The same full-back and wings as last week are surprising, as was the coach's assessment of their performance. His opinion was that "the back three played well. When the ball was kicked back to them, they came back with a bit of purpose."
That is the kind of maddening statement to which Kidney is prone and makes one wonder if we were all watching the same match.
The big omission is David Wallace, while selecting Sean O'Brien at openside, where he cannot play, and moving Donnacha Ryan to number six while leaving Jamie Heaslip on the bench demonstrates an annoying inconsistency. Two games into the series and as yet there is no clear first-choice back-row appearing.
It is strange too that Paul O'Connell doesn't make a start as the side continues to be led by Leo Cullen. This could be make-or-break time for the stand-in leader as last week Cullen displayed -- even by his average standards -- a complete lack of dynamism. Looking at him, it is hard to believe that his formative years were at No 8.
The Rugby World Cup will be about the new game that more than ever resembles rugby league. Our primary opponents will play the game at a searing pace and the first improvement Ireland need today is a speeding up of thought and action.
Cullen should not go to New Zealand and that would be sad for one of the most honest players in the squad. Like Bob Casey, his former classmate at Blackrock College, he is a set-piece performer rather than a breaker of gain lines.
In contrast, the much-maligned Marc Lievremont seems to have a clear idea of his team. This week's selection looks 20 points better than Ireland and the coach has promised to play a different XV in the return game. That is an awesome testament to the depth of the French squad.
Vincent Clerc has been named on the wing despite nursing a knee injury; with prop Fabien Barcella named 23rd man notwithstanding a bicep injury.
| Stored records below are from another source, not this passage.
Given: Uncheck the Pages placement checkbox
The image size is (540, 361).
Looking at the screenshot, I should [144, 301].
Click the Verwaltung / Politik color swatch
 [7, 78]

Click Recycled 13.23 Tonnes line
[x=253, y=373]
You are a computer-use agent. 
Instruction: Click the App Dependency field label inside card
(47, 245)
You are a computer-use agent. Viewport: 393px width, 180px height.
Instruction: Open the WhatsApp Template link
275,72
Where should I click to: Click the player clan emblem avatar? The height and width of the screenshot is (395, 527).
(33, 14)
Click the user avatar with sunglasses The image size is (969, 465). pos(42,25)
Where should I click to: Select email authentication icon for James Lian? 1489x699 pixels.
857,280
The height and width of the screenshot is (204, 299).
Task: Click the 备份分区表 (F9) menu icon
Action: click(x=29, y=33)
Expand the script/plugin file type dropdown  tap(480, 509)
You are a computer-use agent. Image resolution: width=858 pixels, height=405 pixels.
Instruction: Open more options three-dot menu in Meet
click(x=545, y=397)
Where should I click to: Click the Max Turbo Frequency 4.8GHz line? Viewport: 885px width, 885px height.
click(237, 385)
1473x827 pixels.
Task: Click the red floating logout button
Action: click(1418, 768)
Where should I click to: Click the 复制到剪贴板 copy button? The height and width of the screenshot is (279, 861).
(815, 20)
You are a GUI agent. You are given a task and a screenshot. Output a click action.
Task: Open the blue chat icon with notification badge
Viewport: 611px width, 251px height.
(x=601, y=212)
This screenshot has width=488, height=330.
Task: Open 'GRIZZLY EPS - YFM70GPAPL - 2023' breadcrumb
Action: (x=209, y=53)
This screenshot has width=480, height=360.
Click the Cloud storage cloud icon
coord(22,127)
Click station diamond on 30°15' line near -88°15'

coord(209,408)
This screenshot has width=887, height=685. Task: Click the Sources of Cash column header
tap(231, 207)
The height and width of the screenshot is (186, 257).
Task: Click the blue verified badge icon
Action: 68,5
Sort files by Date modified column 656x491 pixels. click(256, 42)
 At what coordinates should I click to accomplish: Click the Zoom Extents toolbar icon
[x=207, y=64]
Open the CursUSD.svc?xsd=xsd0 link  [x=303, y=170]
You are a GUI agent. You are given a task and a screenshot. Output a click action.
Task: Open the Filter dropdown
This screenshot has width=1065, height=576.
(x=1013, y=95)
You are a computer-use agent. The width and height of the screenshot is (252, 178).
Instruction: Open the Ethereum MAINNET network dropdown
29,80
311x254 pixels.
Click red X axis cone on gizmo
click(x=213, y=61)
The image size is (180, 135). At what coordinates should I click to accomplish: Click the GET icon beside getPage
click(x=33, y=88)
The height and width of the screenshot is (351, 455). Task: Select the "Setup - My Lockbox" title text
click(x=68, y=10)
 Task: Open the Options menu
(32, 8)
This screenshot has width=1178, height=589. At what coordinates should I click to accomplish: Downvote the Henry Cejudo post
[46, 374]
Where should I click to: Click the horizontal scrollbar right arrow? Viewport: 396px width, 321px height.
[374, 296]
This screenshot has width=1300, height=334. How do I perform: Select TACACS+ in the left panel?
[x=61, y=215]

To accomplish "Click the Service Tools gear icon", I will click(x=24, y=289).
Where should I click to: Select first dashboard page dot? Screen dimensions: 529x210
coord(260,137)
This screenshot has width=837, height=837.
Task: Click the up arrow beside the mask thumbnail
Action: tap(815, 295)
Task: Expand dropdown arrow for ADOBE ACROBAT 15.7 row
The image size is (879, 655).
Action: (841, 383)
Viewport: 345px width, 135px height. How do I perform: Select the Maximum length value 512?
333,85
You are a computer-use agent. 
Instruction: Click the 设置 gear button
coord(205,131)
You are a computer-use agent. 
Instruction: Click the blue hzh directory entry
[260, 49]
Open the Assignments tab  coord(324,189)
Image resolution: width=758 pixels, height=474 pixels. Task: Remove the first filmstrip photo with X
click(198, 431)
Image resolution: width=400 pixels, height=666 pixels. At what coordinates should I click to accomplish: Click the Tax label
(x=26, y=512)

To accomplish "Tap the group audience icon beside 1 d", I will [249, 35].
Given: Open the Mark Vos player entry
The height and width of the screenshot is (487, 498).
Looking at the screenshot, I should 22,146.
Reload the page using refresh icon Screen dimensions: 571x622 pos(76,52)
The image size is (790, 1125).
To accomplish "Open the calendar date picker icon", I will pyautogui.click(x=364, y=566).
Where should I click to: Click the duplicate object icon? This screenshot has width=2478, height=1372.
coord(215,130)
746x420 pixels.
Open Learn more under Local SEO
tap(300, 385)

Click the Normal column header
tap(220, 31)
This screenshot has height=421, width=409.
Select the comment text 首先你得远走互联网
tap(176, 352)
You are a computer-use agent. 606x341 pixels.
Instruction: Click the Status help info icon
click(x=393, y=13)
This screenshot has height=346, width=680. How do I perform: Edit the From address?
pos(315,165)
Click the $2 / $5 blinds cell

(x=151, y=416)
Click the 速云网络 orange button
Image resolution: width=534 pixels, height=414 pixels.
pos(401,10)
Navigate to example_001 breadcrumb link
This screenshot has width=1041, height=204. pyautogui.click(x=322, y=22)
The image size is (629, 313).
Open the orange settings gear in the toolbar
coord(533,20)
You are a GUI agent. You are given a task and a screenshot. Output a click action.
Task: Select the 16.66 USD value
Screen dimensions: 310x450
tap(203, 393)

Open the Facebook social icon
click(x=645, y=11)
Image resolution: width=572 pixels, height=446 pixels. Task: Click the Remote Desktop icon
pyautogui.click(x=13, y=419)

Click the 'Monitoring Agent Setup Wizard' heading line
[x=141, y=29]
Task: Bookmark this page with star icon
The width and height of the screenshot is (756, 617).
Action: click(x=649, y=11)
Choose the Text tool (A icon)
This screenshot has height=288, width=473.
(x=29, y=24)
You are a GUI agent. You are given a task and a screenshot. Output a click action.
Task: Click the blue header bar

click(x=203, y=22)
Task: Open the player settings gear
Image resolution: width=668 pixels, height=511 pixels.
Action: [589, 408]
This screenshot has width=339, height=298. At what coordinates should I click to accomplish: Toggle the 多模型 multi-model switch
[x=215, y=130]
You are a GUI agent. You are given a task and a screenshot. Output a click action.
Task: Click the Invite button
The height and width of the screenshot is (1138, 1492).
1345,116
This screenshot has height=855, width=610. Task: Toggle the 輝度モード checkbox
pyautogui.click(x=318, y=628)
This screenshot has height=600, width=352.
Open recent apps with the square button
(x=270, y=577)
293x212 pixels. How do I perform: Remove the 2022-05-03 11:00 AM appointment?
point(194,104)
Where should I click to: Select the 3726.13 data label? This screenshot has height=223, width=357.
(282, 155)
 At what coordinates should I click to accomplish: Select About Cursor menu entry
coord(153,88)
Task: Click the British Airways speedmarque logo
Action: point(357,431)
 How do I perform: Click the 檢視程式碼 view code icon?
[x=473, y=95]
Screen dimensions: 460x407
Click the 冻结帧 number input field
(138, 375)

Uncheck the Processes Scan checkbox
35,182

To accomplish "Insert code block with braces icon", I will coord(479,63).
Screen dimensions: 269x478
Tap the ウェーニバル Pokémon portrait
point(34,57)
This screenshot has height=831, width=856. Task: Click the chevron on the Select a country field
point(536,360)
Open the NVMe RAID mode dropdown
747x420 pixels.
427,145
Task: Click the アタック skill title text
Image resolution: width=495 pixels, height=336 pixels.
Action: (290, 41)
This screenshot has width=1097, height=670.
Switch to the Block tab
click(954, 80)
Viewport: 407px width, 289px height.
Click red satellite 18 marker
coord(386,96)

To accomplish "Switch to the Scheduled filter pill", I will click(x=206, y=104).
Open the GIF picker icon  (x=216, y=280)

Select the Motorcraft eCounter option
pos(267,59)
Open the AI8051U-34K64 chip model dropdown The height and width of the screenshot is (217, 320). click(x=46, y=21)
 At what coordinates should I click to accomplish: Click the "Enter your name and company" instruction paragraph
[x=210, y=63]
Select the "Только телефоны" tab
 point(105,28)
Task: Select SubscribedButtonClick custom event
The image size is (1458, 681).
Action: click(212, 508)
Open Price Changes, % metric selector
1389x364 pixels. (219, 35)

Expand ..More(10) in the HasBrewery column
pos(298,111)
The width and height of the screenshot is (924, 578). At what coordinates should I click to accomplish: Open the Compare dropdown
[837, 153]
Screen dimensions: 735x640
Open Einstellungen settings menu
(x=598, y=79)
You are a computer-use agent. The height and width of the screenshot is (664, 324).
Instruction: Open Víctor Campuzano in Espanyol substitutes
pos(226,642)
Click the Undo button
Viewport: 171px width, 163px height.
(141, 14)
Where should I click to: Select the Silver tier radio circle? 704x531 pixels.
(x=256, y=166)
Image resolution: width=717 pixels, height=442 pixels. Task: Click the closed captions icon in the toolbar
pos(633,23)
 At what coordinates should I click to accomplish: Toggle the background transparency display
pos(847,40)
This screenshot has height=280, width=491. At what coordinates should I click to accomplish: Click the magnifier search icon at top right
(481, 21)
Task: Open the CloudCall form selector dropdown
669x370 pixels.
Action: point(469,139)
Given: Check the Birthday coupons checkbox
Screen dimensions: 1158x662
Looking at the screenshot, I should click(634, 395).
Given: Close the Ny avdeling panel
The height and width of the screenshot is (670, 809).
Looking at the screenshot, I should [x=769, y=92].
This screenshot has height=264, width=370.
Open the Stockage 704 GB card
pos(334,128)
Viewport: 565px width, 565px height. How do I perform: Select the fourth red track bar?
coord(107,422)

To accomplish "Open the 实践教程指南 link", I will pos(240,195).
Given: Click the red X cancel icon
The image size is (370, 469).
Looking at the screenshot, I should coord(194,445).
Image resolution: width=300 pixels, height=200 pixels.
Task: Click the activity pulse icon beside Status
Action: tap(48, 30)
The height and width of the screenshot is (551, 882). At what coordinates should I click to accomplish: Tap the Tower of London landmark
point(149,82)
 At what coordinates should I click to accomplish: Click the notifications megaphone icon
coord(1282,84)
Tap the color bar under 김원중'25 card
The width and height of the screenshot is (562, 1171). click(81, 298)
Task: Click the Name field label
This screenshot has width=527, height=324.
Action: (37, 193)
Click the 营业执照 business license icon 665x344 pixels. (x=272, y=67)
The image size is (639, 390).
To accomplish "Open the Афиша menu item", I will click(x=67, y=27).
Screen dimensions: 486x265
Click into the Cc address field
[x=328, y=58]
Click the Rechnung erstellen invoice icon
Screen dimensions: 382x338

Dimitri Szarzewski makes his first appearance since recovering from a ruptured Achilles tendon.
"We're impatient," admitted Lievremont when questioned over Barcella's inclusion on the bench.
Unlike Ireland, whose lack of depth makes kid-glove treatment vital for doubtful starters, the French will only go with their fittest performers to New Zealand. It has always been thus.
It is important when watching these games to bear in mind their purpose. As it is almost certain that the coach has already decided on the bulk of the squad, these contests are not about selection. Strategy and game plans are being worked out on the training ground, so we will learn little in the coming weeks.
This is about measuring fitness to play and nothing else. In the case of the injured it's a final check-up and for the fit and well it's an opportunity to get to the pace of the game after a lay-off.
So far, there are more questions than answers. The position of Conor Murray is a case in point. Does a place on the bench mean he is a serious contender or filling up space? Surely he has to get meaningful game time this evening which may well be unfair on Eoin Reddan but does anyone doubt that the Leinster scrum-half will not go? Murray brings a lot to the table -- bar experience.
After all, it is not as if Ireland is awash with talent in the position.
Ireland will almost certainly lose in Bordeaux this evening. But I would be happy if there was an indication that a new star had arrived at scrum-half, that Ireland can get more than 40pc possession, and that Rob Kearney and his colleagues on the wings understand that kicking to them is an opportunity to attack.